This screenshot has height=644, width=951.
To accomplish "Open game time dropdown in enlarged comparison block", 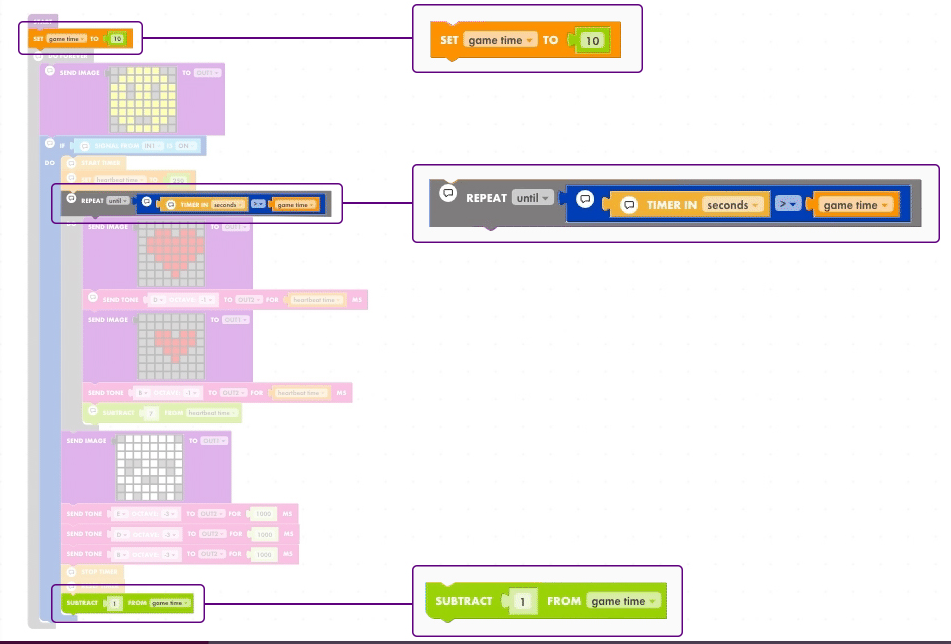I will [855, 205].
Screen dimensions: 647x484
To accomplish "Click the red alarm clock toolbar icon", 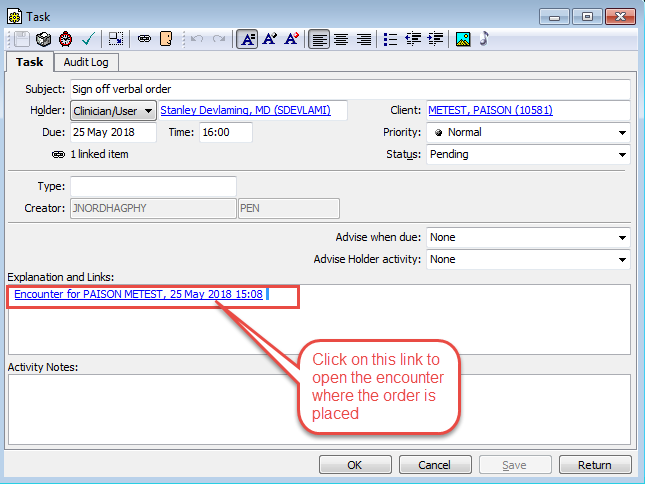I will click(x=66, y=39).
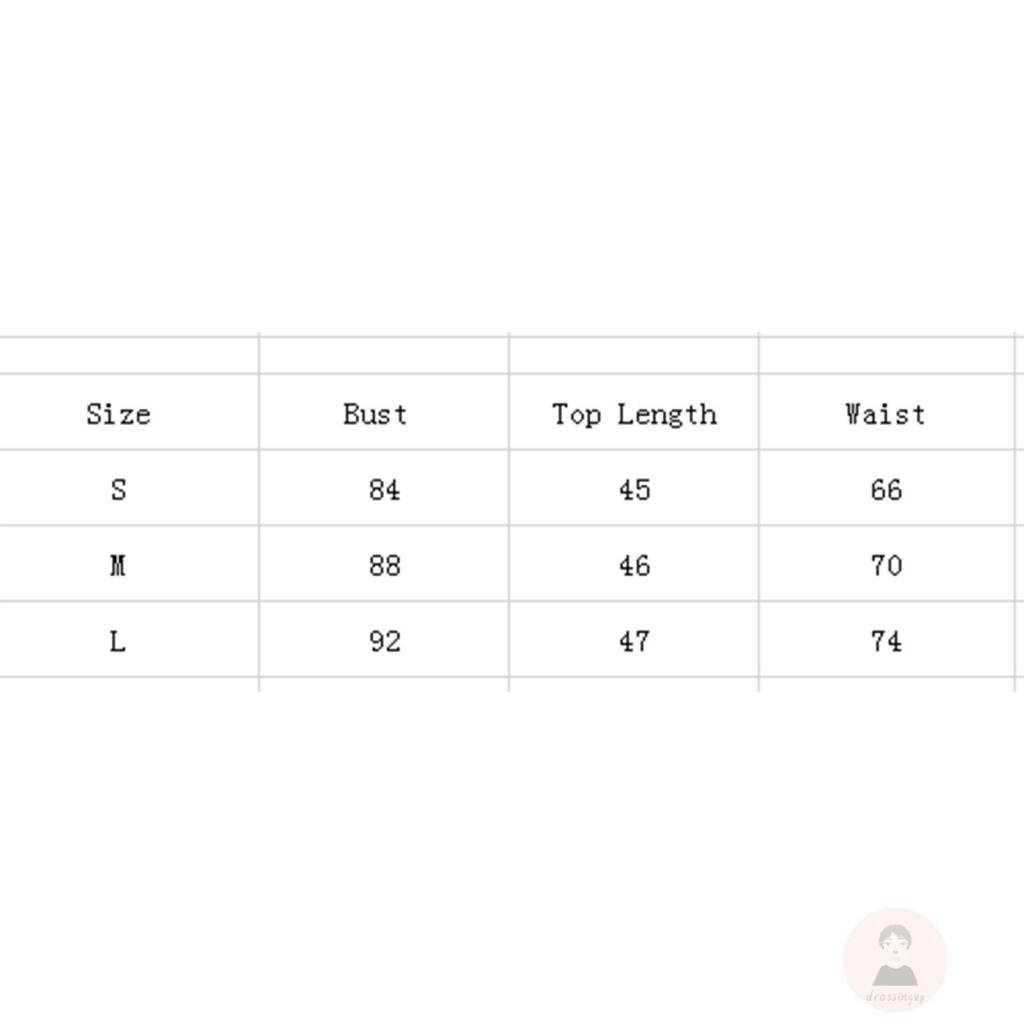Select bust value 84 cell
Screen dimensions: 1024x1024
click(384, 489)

...

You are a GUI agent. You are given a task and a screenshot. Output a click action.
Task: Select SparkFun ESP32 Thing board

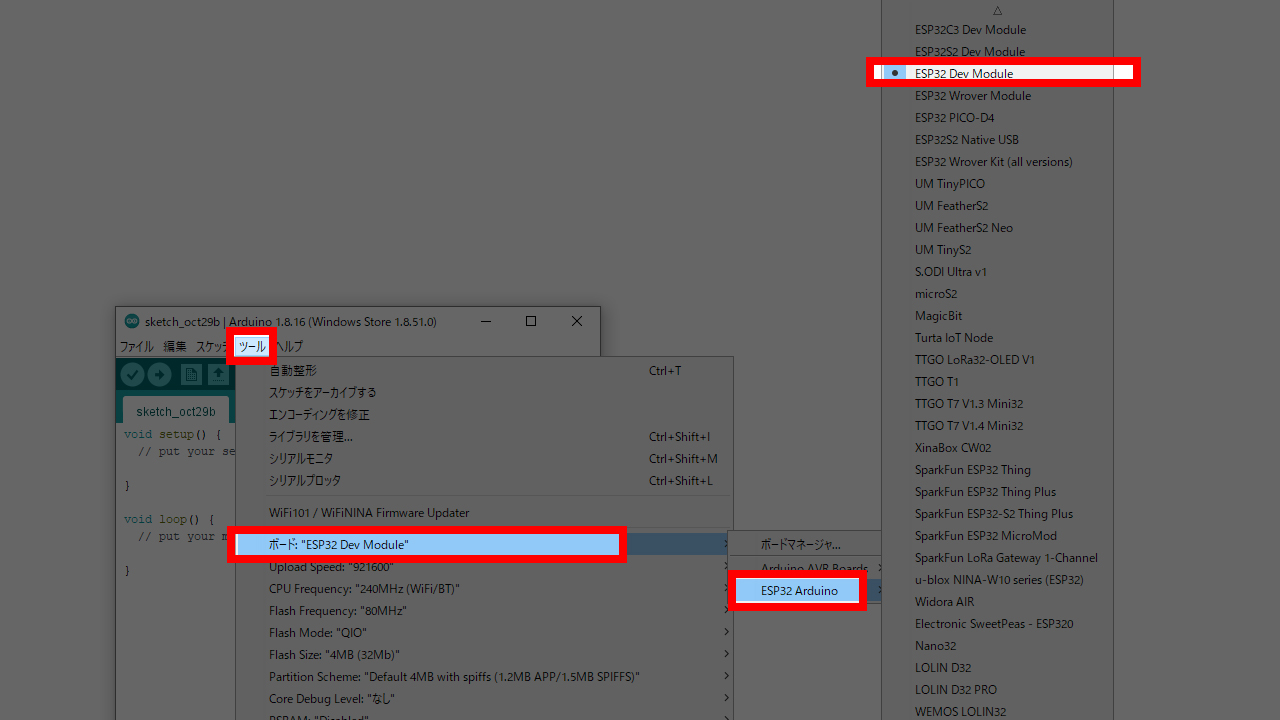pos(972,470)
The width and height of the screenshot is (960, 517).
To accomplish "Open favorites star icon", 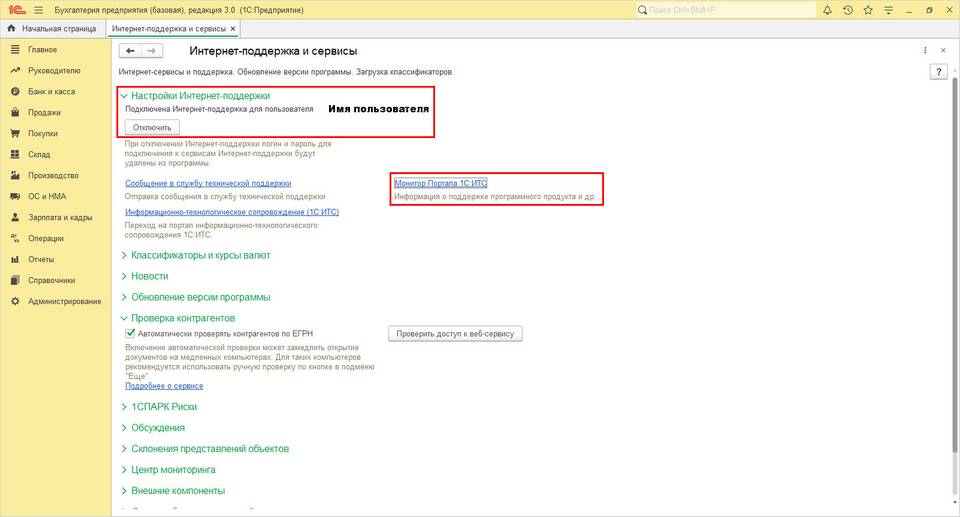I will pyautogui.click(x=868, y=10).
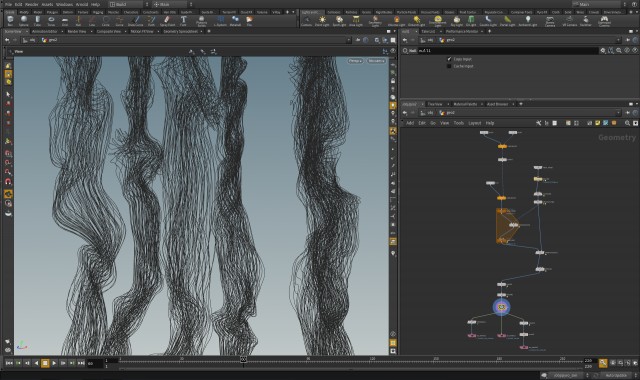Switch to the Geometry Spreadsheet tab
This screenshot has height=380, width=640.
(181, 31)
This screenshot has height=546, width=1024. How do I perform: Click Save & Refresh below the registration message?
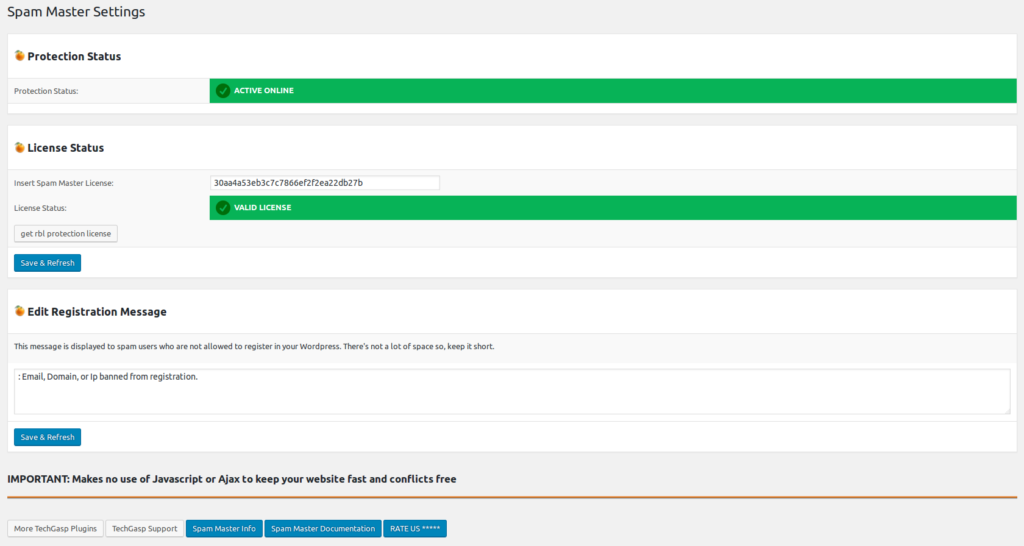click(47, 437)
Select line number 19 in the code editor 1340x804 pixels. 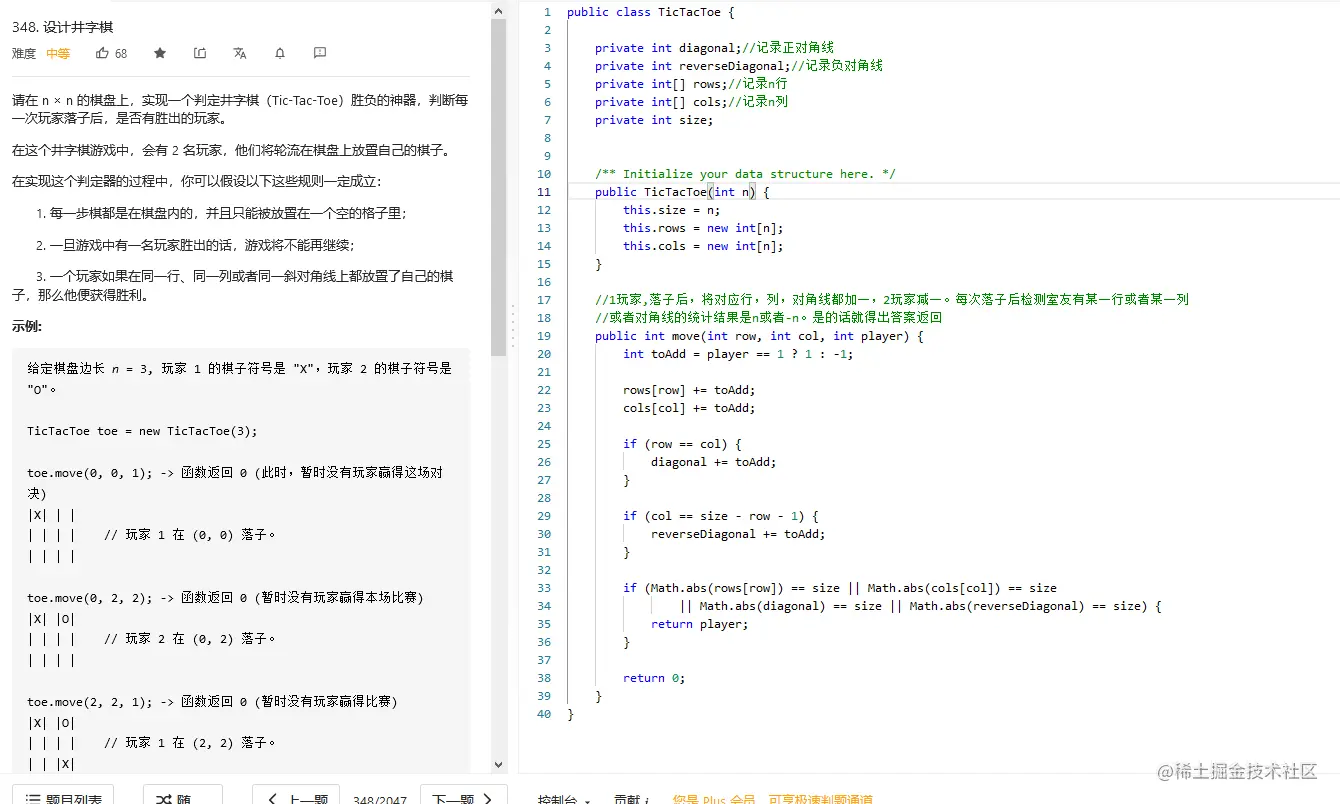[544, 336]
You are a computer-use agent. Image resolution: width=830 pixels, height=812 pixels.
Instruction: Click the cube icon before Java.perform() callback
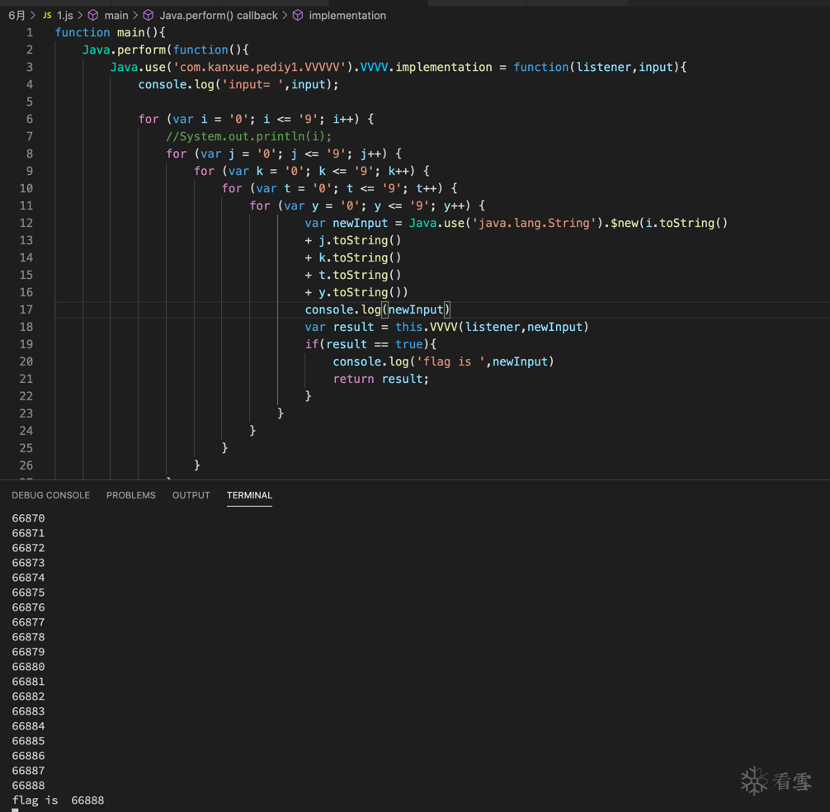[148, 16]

◆ **INSTRUCTIONS TO FOLLOW**: Your answer should be all lines from the data that contain "agent".

◆ **WRITTEN SOLUTION**:
You are a GUI agent. You are given a task and a screenshot. Output a click action.
You are a computer-use agent. Image resolution: width=830 pixels, height=812 pixels.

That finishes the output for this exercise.